Over in the aridity of the eternal desert, where for ages she had watched in contemptuous silence the petty tragedies enacted on the worn old stage of Life by the gibbering puppets who call themselves Man, the woman-breasted Sphinx, touched by the shadow of a passing cloud, smiled cynically into the vacancy of the everlasting East.

Two hours after her carriage had entered the airline avenue from Ghizeh to the Pyramids, the incoming train from Alexandria bore into the composite Bedlam called "Masr el Kahira" a bronzed young American at sight of whom more than one yashmak fluttered eagerly as its dark-eyed owner beamed approval of this handsome giaour. Even the lounging pith-hatted Englishmen nodded their appreciation of this lithe Yankee who so hurriedly bounded up the steps of Shepheard's Hotel and spoke imperiously to the Maitre d' Hotel of that famous hostelry.

Money is everything in Cairo, and Lord Frederick Chillingham of H. R. M. Hussars was open in his admiration of the horsemanship of the newcomer as, a short half-hour afterward, Douglass, mounted on a superb barb, swept out into the square. How he obtained accouterments and that magnificent mount in so short a time is a mystery only known to the smiling factotums who bowed and scraped their enjoyment of one of the most princely douceurs that had ever been lavished upon them.
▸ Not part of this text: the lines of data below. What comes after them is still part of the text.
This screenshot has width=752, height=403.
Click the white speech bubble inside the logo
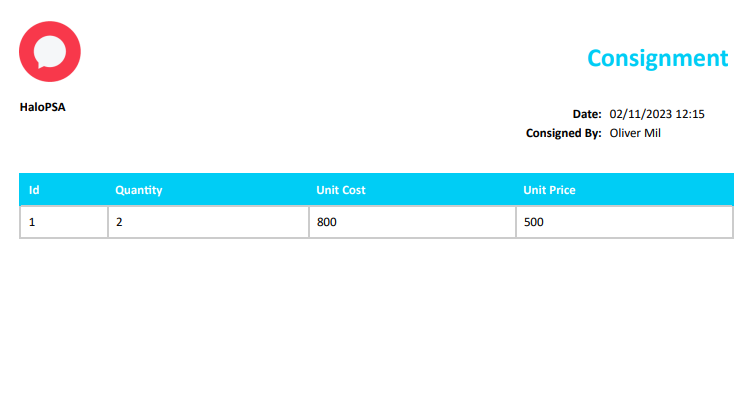pyautogui.click(x=49, y=50)
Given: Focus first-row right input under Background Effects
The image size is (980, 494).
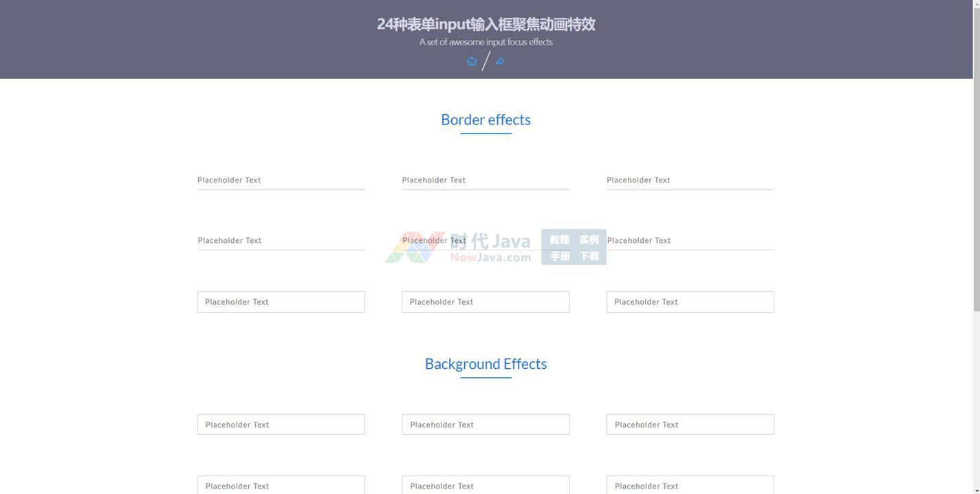Looking at the screenshot, I should coord(690,425).
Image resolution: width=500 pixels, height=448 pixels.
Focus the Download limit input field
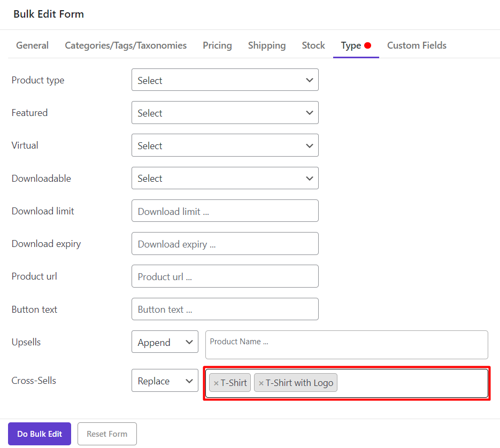(225, 211)
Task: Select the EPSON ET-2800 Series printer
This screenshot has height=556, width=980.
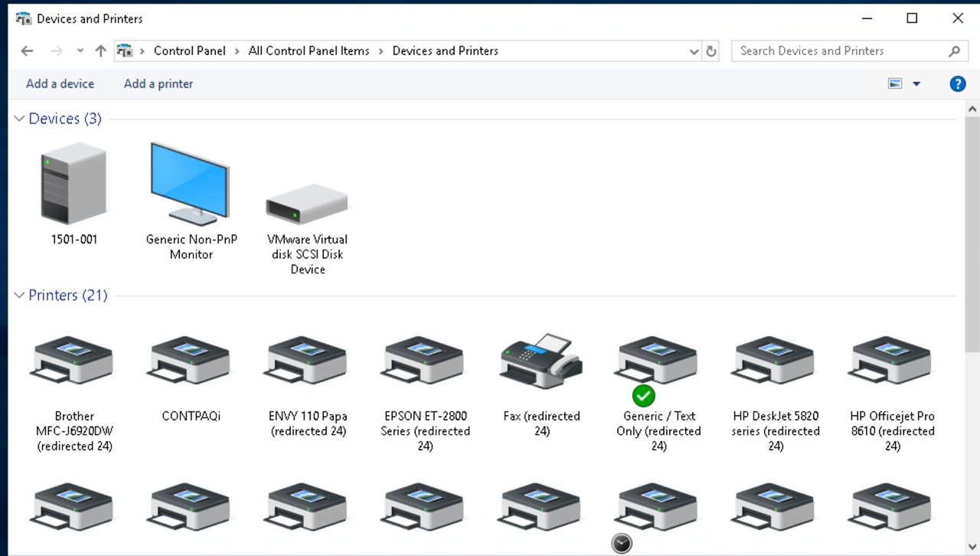Action: click(x=424, y=361)
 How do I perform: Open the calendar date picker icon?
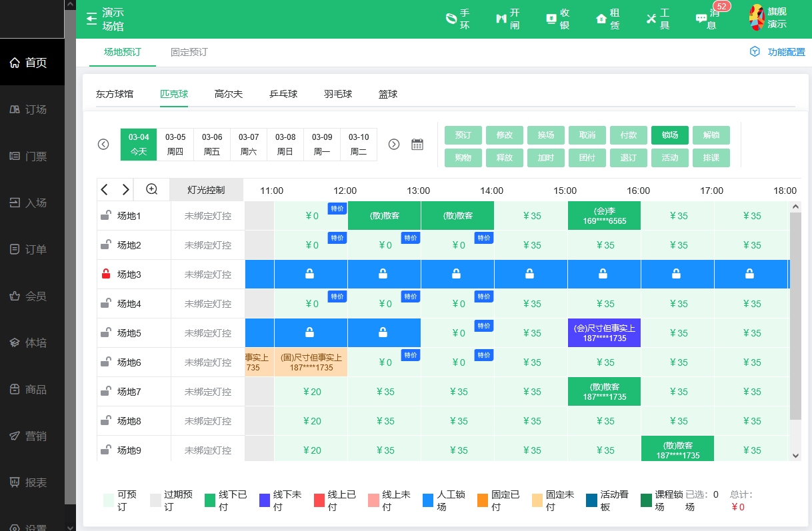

"Cowboy, b'gad!" drawled the honorable Freddie knowingly to a fair-faced young English girl who was watching the rider with a degree of interest rather distasteful to the stalwart guardsman. "I wonder now where the beggar got that horse. Best looker I've seen in Egypt."

"Best lookers, you mean, Freddie," corrected the girl mischievously; "but how do you know he is a cowboy?"

"By the seat of him," tersely explained the blond giant. "Rides straight up, grips with his thighs, don't know he's got stirrups; and don't need them, either. Those Yankees can ride no end!" he concluded grudgingly. "This one seems to be in a rush!"

But once out on the tawny stretch that lay between him and his heart's desire, Douglass checked the swallow-like flight of that wonderful blue-blood and paced more leisurely along in profound meditation. He was not at all sure of his reception. What was he going to say in pleading to his outraged queen? What God-given words would be vouchsafed him to offer in palliation? He groaned at thought of the hopelessness of it. What had he deserved but her contemptuous scorn!

He licked his lips nervously and a cold sweat broke on his brow despite the stifling heat that beat up in shimmering waves against his face. He fumbled a moment in the bosom of his shirt, and prayed for the second time in many years:

"Oh! Mother, help me!"

Suddenly, to the trained far-seeing eyes sweeping that cheerless waste hungrily, appeared a faint speck of color on one of the sand dunes at the base of the Sphinx. With eyes fixed unwaveringly upon it he put the barb at full speed. What he would do, what he would say—all hesitation dropped away in his fierce desire to look into her eyes once more, to hear that sweet voice again, though it were only to send him hurtling down into the hell of his deserts.